Source text
________________________________________

The $400 billion new drug bill overshadows these cost-saving efforts. But the dispute over money may intensify if the new drug benefit, now before a Senate-House conference committee, comes on line as expected in 2006. "There's a general trepidation that I hear from health-care executives that, what Medicare gives in one way, they're going to cut in another," said Lawton R. Burns, director of the Wharton Center for Health Management and Economics.
Bruce Vladeck, former administrator of the agency now known as the Centers for Medicare and Medicaid Services, said: "There's no question that Congress and [the agency] are looking for savings in Medicare. But that's more a function of some of the other goodies they want to put in over and above the drug benefit."
The final bill could spend $25 billion more over 10 years on rural health and spend billions more on raising the rates to HMOs offering Medicare+Choice plans, said Vladeck, now a health policy professor at Mount Sinai School of Medicine in New York City.

________________________________________

(Stored data entries)
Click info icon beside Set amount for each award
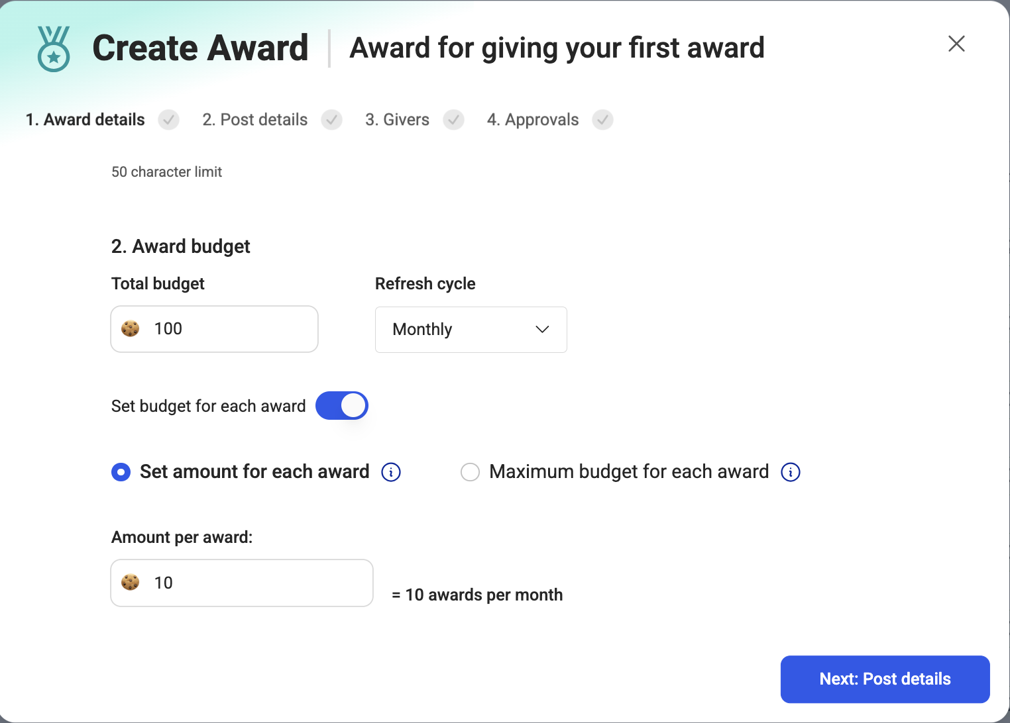The height and width of the screenshot is (723, 1010). [x=391, y=472]
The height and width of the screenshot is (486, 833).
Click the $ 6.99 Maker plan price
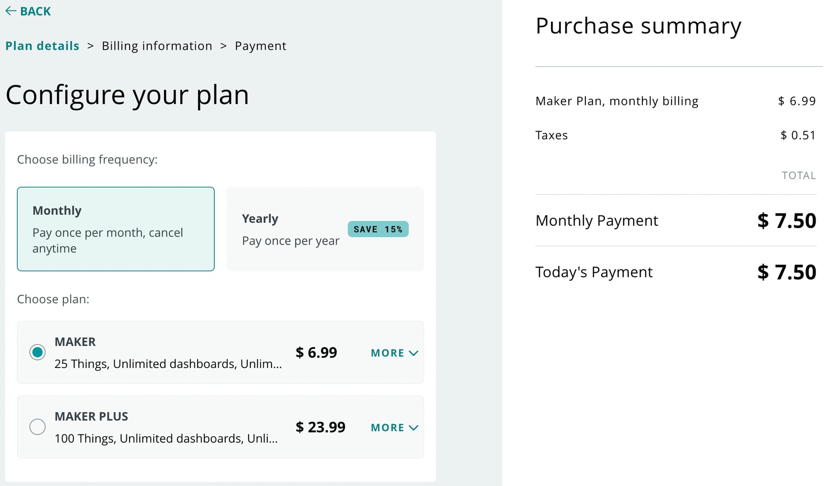pyautogui.click(x=316, y=352)
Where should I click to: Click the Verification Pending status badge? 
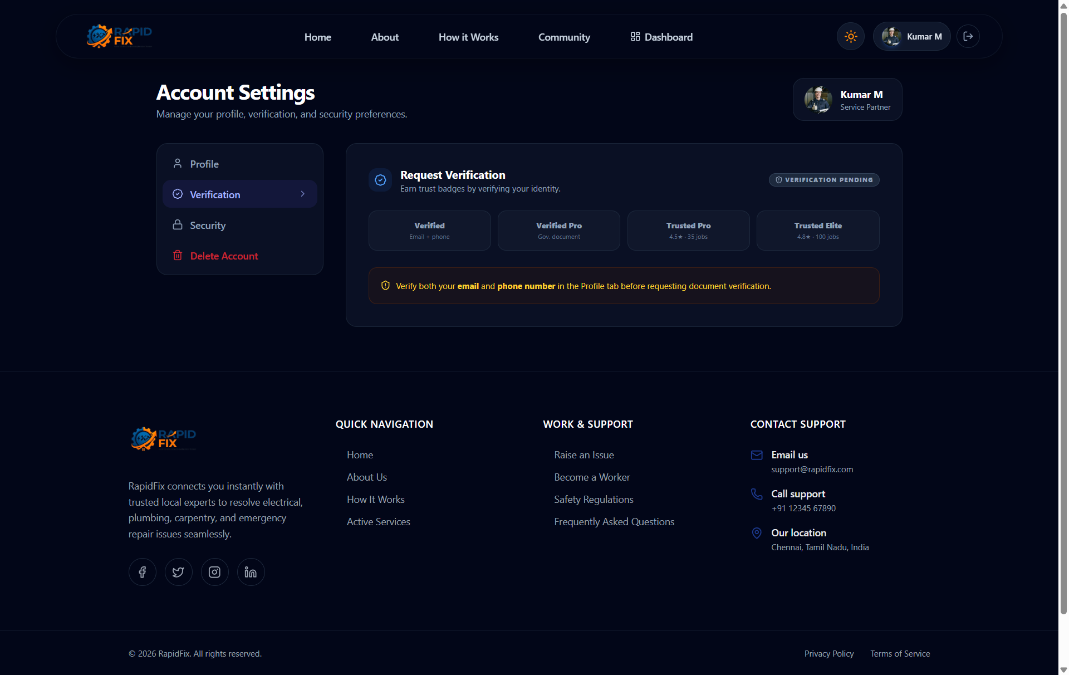click(x=824, y=180)
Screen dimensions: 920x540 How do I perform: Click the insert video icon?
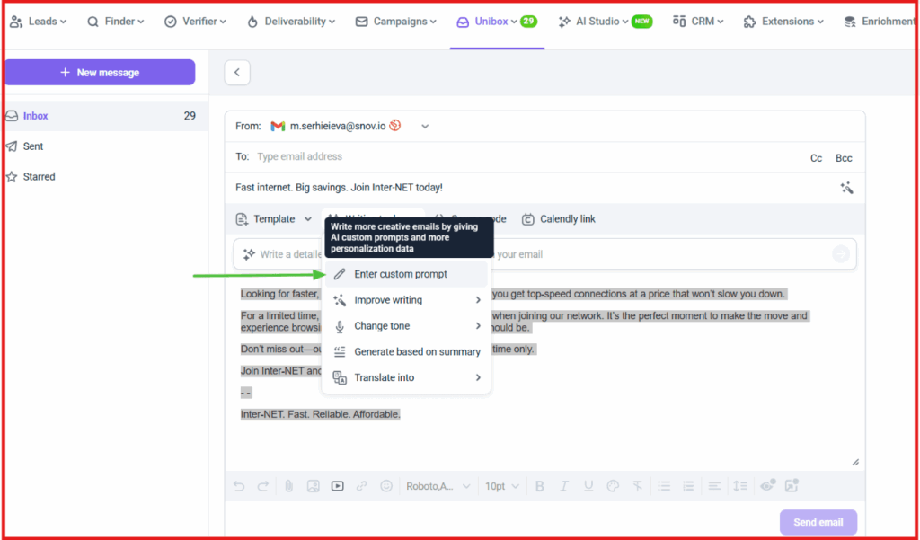[x=336, y=485]
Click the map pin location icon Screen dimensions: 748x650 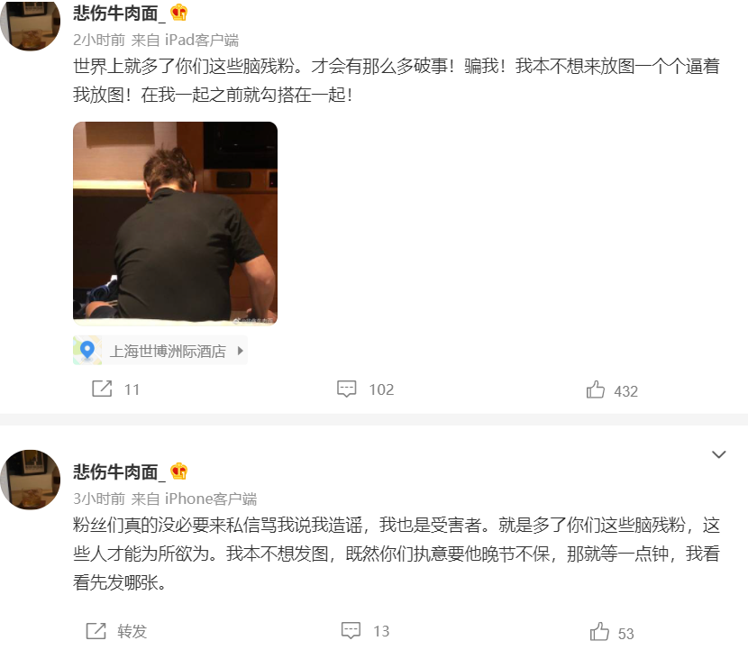click(87, 351)
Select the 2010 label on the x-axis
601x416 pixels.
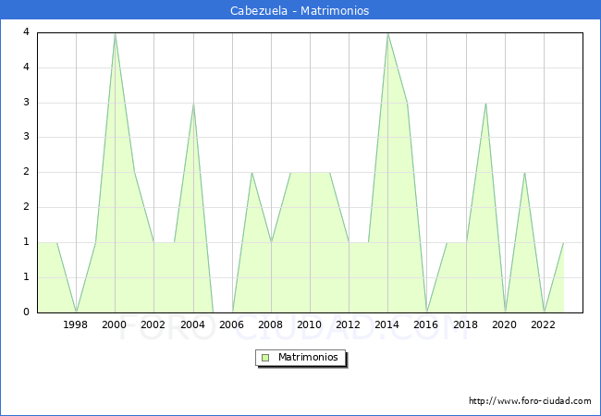coord(310,324)
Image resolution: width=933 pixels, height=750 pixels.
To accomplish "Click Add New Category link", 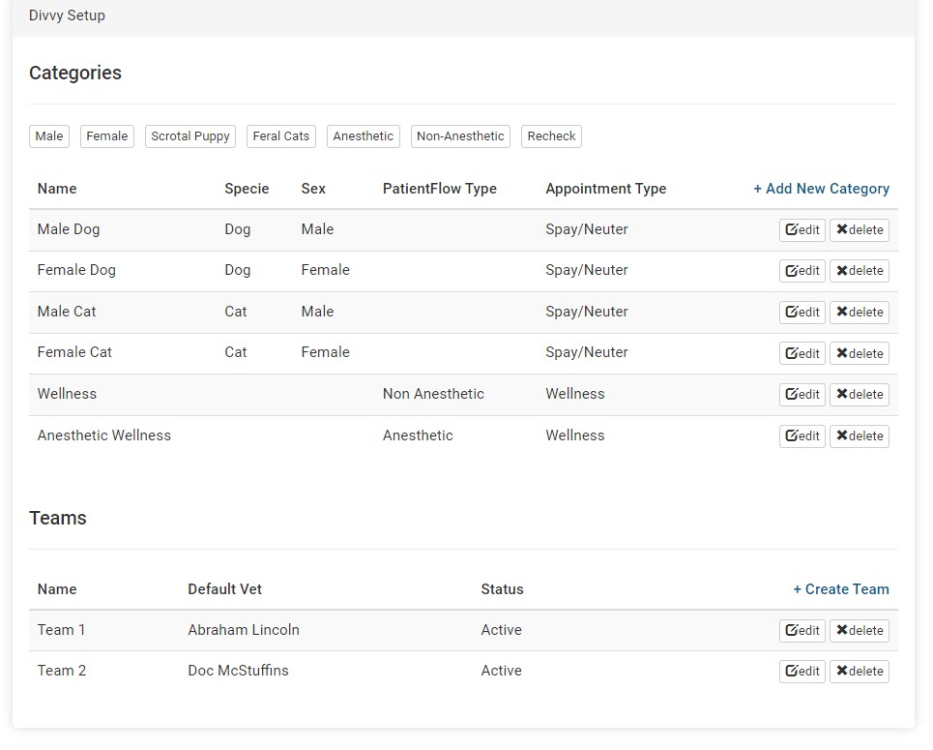I will pyautogui.click(x=821, y=189).
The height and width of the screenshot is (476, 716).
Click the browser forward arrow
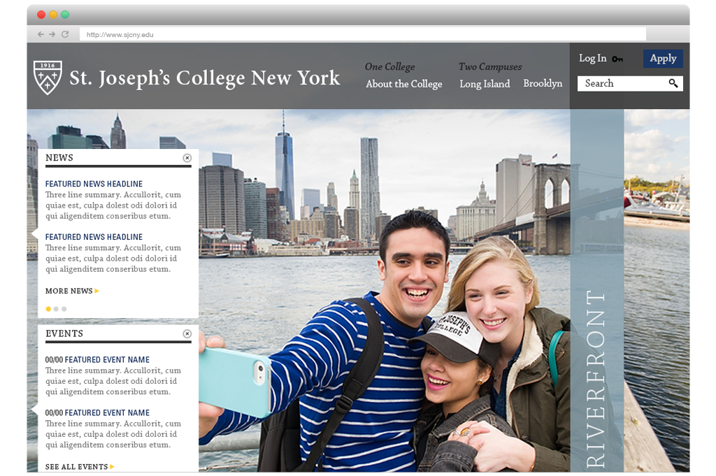(x=52, y=34)
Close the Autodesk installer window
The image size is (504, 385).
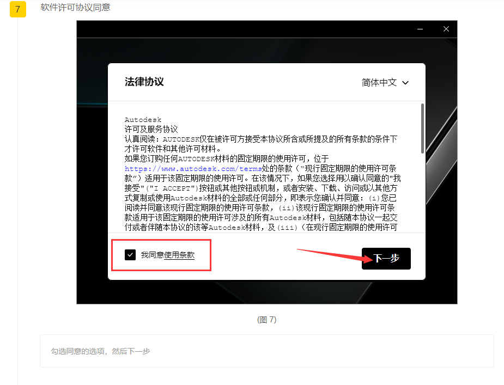click(x=446, y=29)
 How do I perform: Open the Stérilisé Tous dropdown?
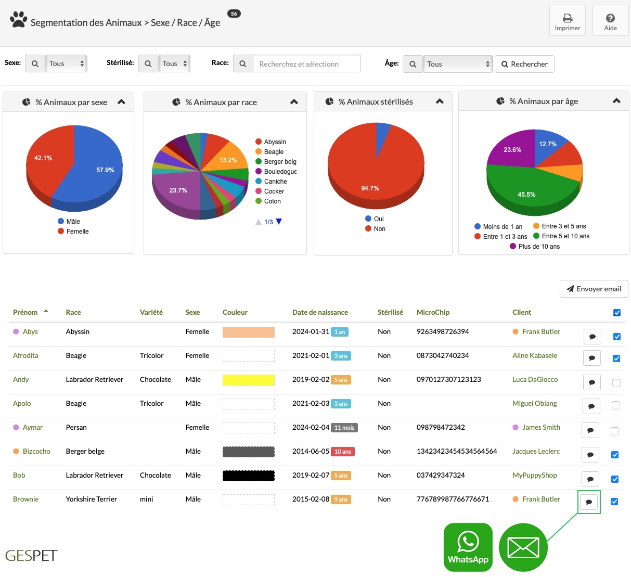pos(174,63)
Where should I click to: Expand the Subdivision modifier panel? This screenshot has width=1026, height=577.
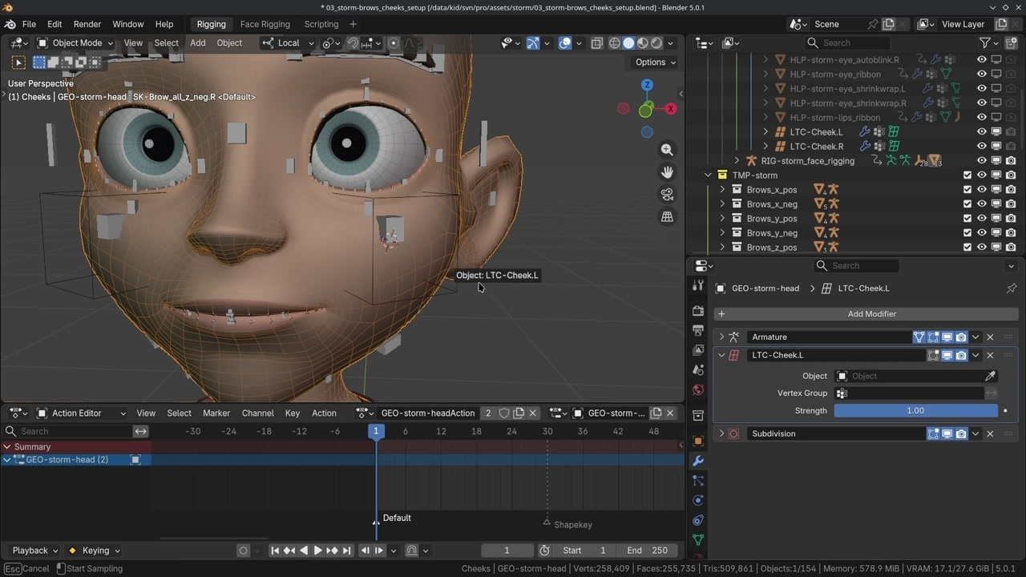coord(721,434)
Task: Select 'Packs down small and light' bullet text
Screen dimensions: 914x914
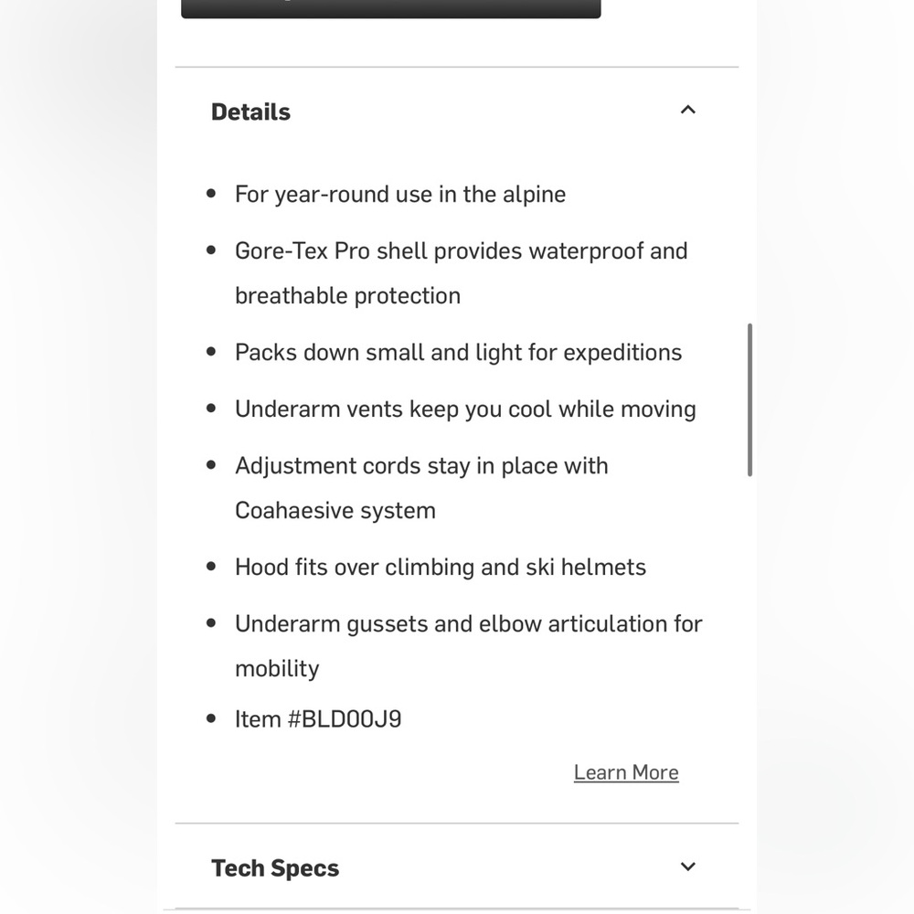Action: (x=458, y=352)
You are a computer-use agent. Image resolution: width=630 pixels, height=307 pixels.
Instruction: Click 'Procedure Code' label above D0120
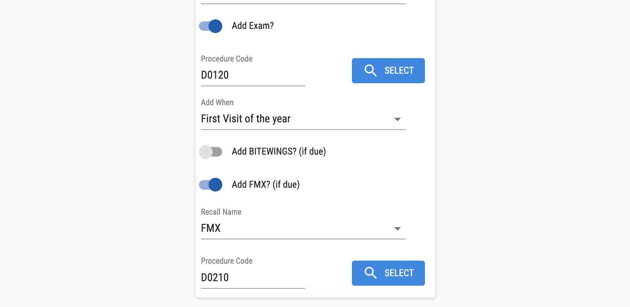pyautogui.click(x=226, y=59)
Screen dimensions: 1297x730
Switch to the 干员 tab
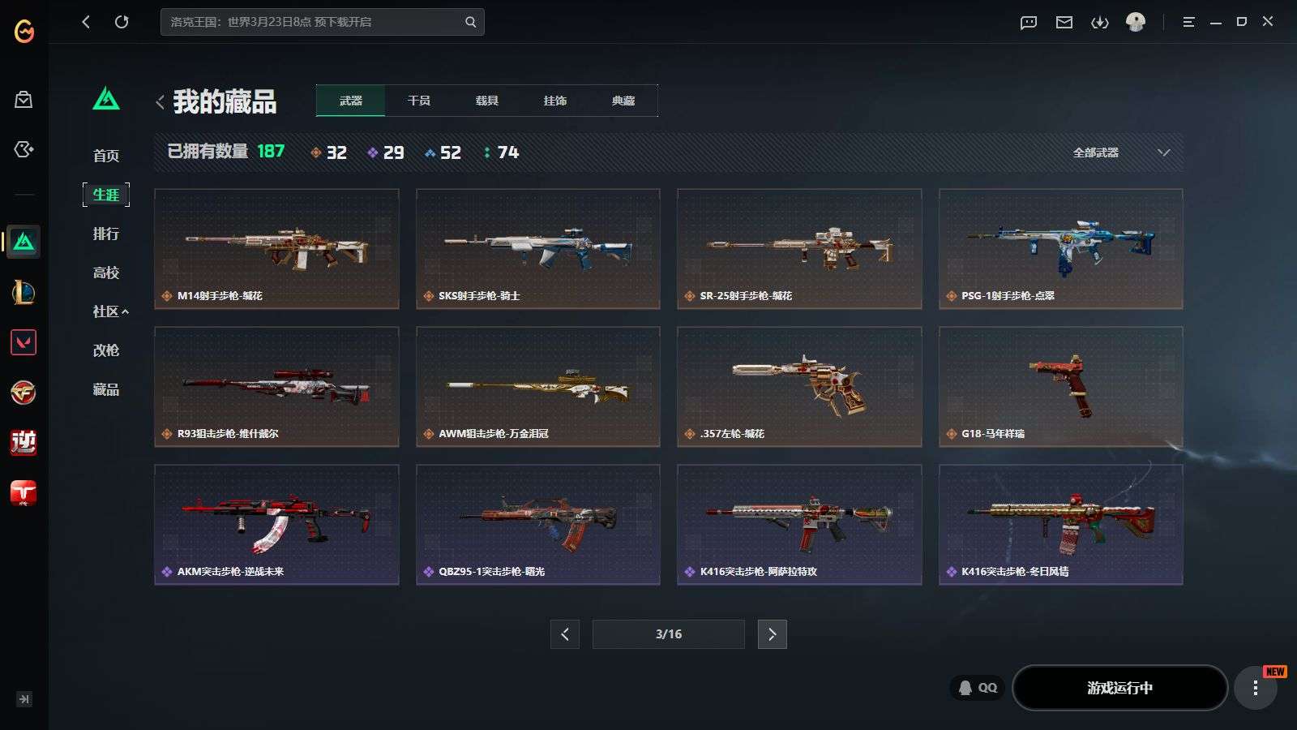tap(419, 101)
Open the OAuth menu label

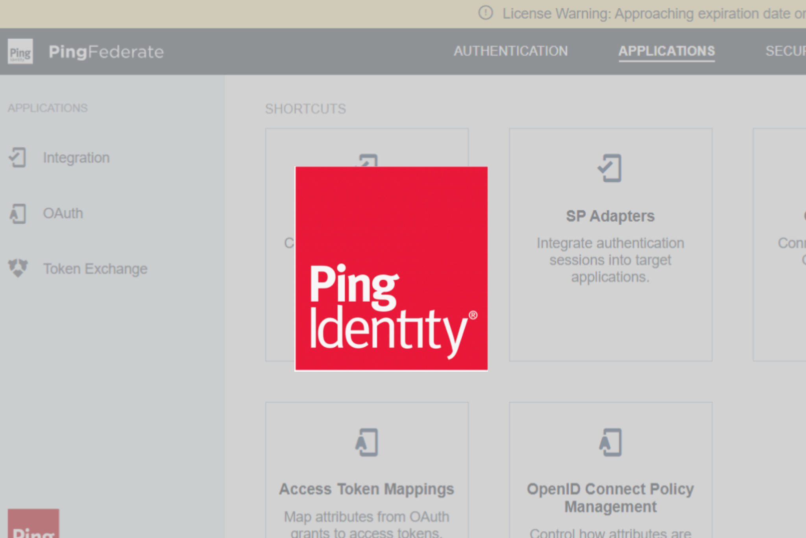tap(63, 214)
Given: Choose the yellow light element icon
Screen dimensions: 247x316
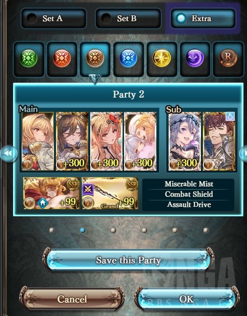Looking at the screenshot, I should (161, 58).
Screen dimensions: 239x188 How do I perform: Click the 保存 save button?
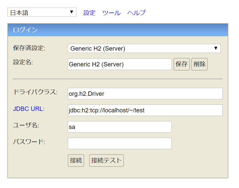click(181, 64)
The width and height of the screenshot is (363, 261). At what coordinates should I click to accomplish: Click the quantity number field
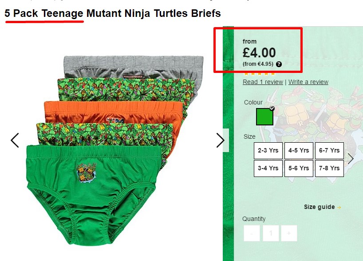coord(271,233)
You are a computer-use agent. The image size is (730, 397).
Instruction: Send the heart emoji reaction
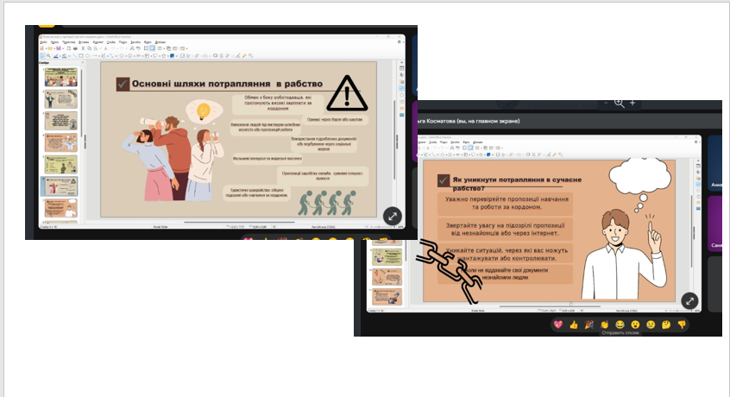(x=558, y=325)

________________________________________

Activities
[a] In the Medicare drug bill passage, who directs the Wharton Center for Health Management and Economics?
[b] Based on the Medicare drug bill passage, explain in one to three sentences why Bruce Vladeck says Congress and the agency are looking for savings in Medicare.
[c] Continue the Medicare drug bill passage from its final sentence.
The data entries are separate material, unrelated to the Medicare drug bill passage.

Task results
[a] Lawton R. Burns.

[b] Vladeck says the search for savings is driven more by the other "goodies" Congress and the agency want to add over and above the drug benefit.

[c]
A debate is brewing over a new co-pay for Medicare patients needing home-health care. U.S. Rep. Bill Thomas (R., Calif.), chairman of the House Ways and Means Committee, wants Medicare patients to make a $40 to $50 co-pay for each 60-day episode of care. The poorest recipients would be exempted.
Backers say the co-pay is needed to put home health in line with other Medicare services and prevent unnecessary home visits. Medicare spending on home care - estimated at $10.1 billion for fiscal 2003 - is projected to double in six years, if current projections continue.